• [Provided records]:
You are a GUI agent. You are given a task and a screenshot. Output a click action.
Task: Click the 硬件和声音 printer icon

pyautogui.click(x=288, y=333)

--

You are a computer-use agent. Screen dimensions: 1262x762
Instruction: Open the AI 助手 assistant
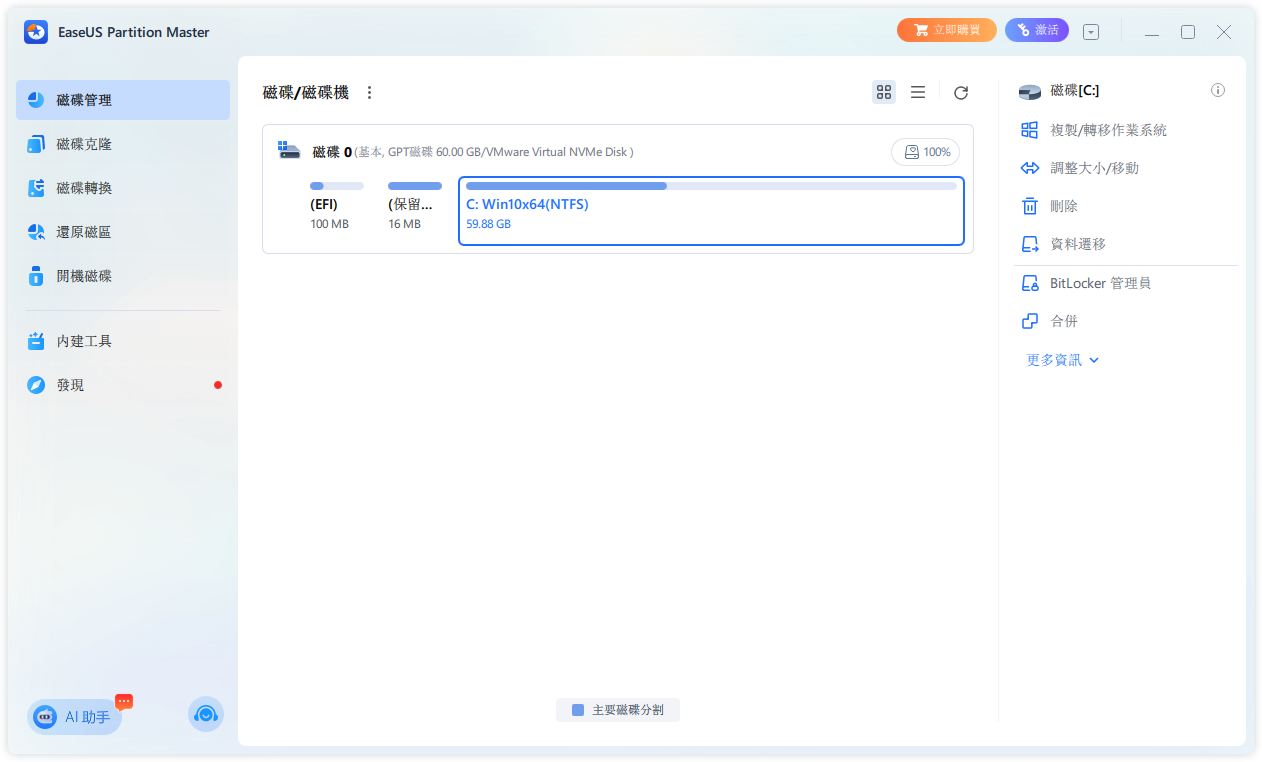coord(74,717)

• [What the task asks]: Select all lines in the listing that include the word "agent".

• [Response to this task]:
You are a GUI agent. You are given a task and a screenshot. Output a click action.
You are a computer-use agent. Screen dimensions: 1262x762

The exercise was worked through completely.